Receptor-mediated interactions
In spite of tremendous pharmaceutical interest in the details of interactions of regulatory peptides with their specific receptors on cell membranes, the details are still poorly understood. Data on binding of about a dozen of peptides to receptors embedded in dodecylphosphocholine micelles suggest that: (i) upon binding to its receptor a ligand may interact with the lipid bilayer around the receptor; (ii) interactions with cell membranes involve 4 to 12 amino acid residues of a peptide, which are included in 4 to 33 amino acids-long segments of its molecules, and only 4 to 5 amino acids-long motifs interact in the entirety with a membrane.
Non-receptor-medicated interactions
Non-receptor-mediated interactions are more common for short-chain regulatory peptides. By fitting to the major groove of DNA molecules (Fig. 1 N), a short peptide may influence the transcription of strictly defined genes (see Ch. 3), which makes one of the basic principles of the epigenetic regulation of physiological functions by peptides (Fig. 1 O). This mechanism will be considered in more detail in Ch. 3; however, generally it conforms to the following scheme [45]:
CPPs → gene expression → protein synthesis → physiological changes, e.g. ageing
Although the physiological significance of peptide bonds is widely recognized, the role of peptides, especially short-chain ones, in the physiological regulation is underestimated. Regulation involving separate amino acids might be at work quite early in the evolution of prokaryotes. For example, the regulatory effects of amino acids of the proliferation of bacteria are known. With the advent of the peptide bond, there emerged the possibility to write down in a peptide molecule much more information to be conferred to a target cell. This provided for a more specific regulation of cell functions.
Summary
Regulatory peptides emerge largely by the enzymatic cleavage of their precursor proteins synthesized at ribosomes. For short-chain peptides, a non-ribosomal mechanism of their synthesis cannot be ruled out.

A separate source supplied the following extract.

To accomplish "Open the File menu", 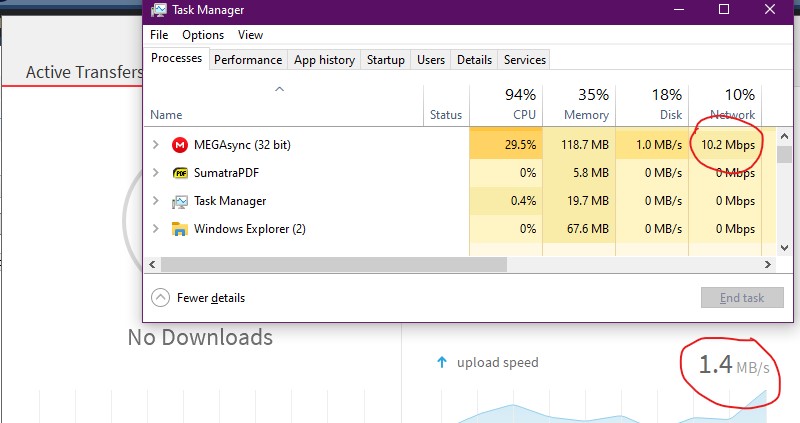I will (159, 35).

The main producers of regulatory peptides are the neurosecretory cells present in all organs, mainly in the intestine, endocrine glands and the brain. A part of peptides may emerge in gut lumen due of the cleavage of food-derived proteins and to synthesis, both ribosomal and non-ribosomal, by microbiota. It is also possible that regulatory peptides are formed in their target cells by virtue of the synthesis of precursor proteins and their subsequent enzymatic cleavage.
There exist dedicated systems for the active transport of regulatory peptides through biological barriers, including the intestinal wall, brain-blood barrier, and cellular and nuclear membranes. Regulatory peptides may enter their target cells using the same mechanism as that used by cell-penetrating peptides (CPPs).
The effects of long-chain regulatory peptides on their target cells are mediated largely by binding to specific receptors on the cell surface. Short-chain peptides may act in non-receptor ways – by penetrating into cells and nuclei, binding to DNA molecules and changing gene expression (these topic will be treated in more detail in Chapters 3 and 4).
Because of the ability of short-chain peptides to interact with DNA in a non-receptor-medicated manner, their role in the physiological regulation is much more significant than it has been being admitted so far.